Material for this task Start Marker

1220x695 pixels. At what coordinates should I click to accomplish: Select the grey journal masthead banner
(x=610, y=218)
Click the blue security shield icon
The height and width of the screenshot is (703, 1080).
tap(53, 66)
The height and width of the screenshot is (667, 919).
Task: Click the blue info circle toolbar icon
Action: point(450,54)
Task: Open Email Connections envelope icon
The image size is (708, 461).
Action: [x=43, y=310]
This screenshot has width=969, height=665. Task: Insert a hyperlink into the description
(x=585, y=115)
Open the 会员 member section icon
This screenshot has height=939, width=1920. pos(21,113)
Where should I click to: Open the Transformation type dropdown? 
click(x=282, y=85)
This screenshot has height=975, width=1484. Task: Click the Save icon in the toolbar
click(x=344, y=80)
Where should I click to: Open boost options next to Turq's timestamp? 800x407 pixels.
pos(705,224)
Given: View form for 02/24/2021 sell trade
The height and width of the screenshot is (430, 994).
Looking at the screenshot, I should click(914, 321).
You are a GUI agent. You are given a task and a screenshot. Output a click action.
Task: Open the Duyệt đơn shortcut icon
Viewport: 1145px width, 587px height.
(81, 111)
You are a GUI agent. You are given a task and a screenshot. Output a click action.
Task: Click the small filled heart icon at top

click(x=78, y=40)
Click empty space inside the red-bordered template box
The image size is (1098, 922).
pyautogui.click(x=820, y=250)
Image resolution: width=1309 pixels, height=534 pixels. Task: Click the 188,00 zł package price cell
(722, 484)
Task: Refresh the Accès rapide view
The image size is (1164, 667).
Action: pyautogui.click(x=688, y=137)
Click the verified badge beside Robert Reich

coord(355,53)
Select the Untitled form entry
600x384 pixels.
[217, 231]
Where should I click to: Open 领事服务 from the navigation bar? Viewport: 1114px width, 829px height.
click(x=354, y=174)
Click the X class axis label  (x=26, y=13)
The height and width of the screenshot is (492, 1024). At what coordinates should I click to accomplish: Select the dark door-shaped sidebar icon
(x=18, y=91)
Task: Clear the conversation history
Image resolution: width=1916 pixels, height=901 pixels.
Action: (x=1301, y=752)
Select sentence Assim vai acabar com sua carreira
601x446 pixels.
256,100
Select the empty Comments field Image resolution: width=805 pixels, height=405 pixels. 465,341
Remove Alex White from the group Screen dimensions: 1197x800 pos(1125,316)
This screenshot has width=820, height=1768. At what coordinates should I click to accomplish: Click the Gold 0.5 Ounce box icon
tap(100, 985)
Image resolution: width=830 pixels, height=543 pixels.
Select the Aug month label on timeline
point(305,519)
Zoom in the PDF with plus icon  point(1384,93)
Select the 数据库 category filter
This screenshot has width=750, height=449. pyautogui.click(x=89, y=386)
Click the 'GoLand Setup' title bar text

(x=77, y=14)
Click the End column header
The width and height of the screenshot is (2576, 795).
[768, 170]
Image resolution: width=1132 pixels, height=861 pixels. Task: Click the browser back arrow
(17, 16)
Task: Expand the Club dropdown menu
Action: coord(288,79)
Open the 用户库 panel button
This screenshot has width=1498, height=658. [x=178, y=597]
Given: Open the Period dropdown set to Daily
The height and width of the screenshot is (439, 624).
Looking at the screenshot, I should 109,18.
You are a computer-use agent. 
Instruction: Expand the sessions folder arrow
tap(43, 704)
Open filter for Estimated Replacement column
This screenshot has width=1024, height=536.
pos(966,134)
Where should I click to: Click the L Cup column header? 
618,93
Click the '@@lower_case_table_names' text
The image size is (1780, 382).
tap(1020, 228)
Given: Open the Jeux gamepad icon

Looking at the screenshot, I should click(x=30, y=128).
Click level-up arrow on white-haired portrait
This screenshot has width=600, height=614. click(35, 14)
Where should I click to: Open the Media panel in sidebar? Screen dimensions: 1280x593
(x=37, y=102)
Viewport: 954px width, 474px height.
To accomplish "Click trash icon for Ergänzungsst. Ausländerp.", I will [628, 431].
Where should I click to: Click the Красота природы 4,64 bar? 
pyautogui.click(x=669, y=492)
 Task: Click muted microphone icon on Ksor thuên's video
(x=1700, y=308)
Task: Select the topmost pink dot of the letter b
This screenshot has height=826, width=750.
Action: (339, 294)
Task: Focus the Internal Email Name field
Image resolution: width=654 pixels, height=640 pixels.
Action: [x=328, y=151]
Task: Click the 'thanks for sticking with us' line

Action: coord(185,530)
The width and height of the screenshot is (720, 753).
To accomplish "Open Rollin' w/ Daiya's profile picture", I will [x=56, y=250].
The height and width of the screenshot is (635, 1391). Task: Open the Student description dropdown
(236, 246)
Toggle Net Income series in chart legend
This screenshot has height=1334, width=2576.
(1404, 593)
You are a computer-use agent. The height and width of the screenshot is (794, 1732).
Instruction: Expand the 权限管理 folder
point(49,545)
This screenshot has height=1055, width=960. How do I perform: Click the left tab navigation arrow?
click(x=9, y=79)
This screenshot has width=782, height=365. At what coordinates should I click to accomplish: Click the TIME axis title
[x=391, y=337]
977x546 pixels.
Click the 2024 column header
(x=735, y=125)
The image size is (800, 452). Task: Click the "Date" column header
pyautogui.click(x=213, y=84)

Material for this task End Marker

» Work to complete: The response should hold exactly the lines starting at the line with "Image resolution: width=1309" and ending at the line with "Task: Refresh the Accès rapide view", and no other line of the material above.

» Written solution:
Image resolution: width=1309 pixels, height=534 pixels. Task: Click the 188,00 zł package price cell
(722, 484)
Task: Refresh the Accès rapide view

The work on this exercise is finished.